It was this liberal program, baptized in Biblical verses and religious language, that lured Bono back, not to the faith of his fathers, but to Wallis-style "spiritual but not religious" political activism. An elderly couple Bono knew, he says, "did it by describing the Millennium, the year 2000, as a Jubilee year, as an opportunity to cancel the chronic debts of the world’s poorest people. They had the audacity [have we heard that particular rhetoric somewhere else?] to renew the Lord’s call."
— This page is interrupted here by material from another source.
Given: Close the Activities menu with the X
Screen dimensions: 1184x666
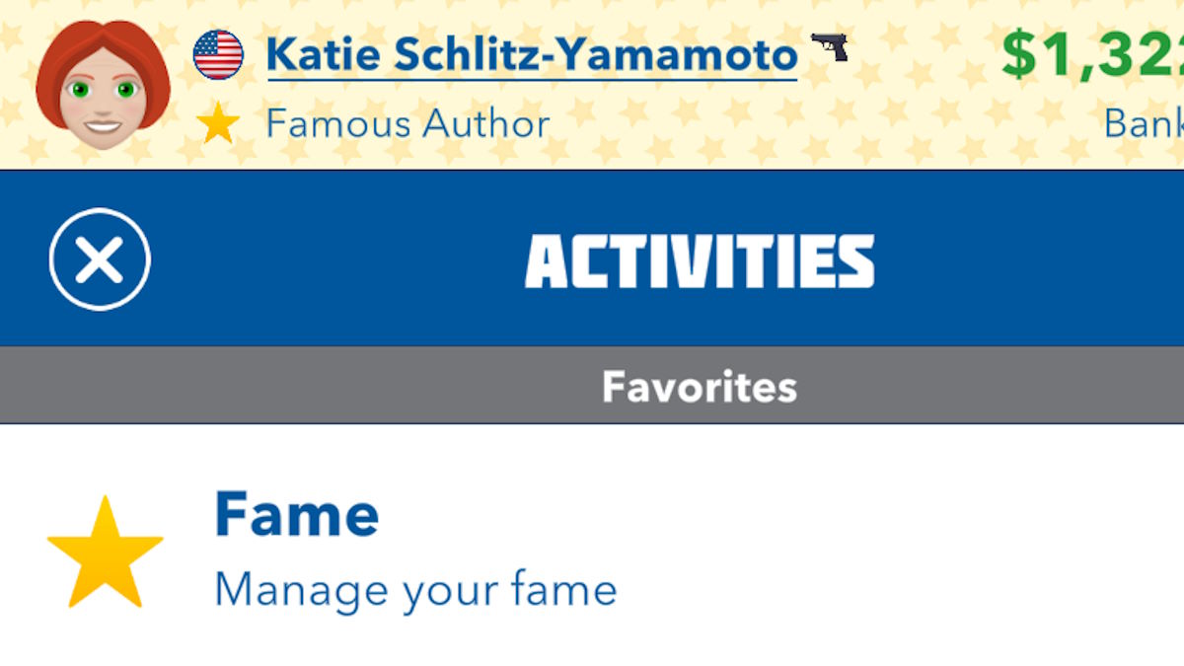Looking at the screenshot, I should coord(100,259).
The fad of "spiritual but not religious" is widespread and has at least one profound consequence for Christians: by unhinging Christians from any religious tradition it gives them a false sense of liberation and opens them up to deceivers. This is the essence of progressive liberalism: under the guise of "new" it creates a void of ignorance to fill with revolutionary agendas. Unknowing but well-intentioned evangelicals who have little knowledge of the Bible and even less about economics are simply suckered by political liberals who want votes and government money.
Bono gave his speech on February 2, 2006. He called for an additional 1% (about $27 Billion - that’s why he refers to it only as 1%) of the federal budget to be directed to international assistance. That’s money captured by using religious language to persuade government into taxing your income. Bono said this is "what God is doing" and piled on the guilt, saying his plea was one of the defining missions of our era: "History, like God, is watching what we do."
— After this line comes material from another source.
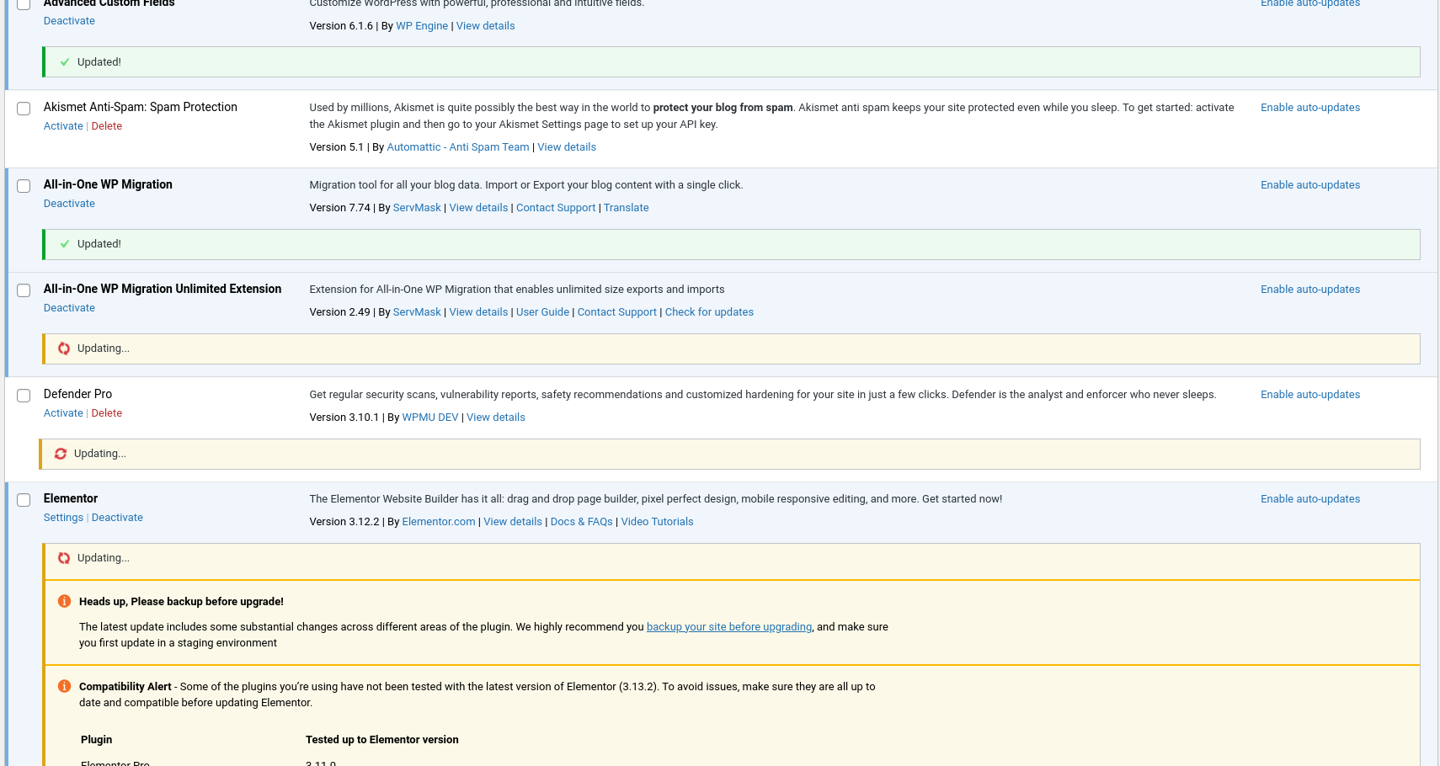Activate the Akismet Anti-Spam plugin

63,126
Sixth months later, Bono invested his own money - about $250 million - buying a stake in the free-market capitalist-promoting Forbes Media group. Sound fishy? Apparently, Irish tax law had until recently given authors and artists a free ride. The most recent budget, however, calls for royalties over €250,000 to be taxed like everyone else. Bono and his boys began looking for tax-shelters and investments for their hoards of cash (tens of millions each year) and moved their money to different outlets overseas, avoiding the tax burdens suffered by everyone else. "History, like God, is watching what we do." He is watching whom we choose as religious prophets, too.
One of the great dangers that Wallis’ liberal agenda poses to religion is that it imports the humanist attitude of salvation through politics. In this scenario, social change comes through coercion, taxation, redistributing wealth, and whatever necessary measures of government force. Reform beginning with the hearts of men and equality before the law is secondary if mentioned at all.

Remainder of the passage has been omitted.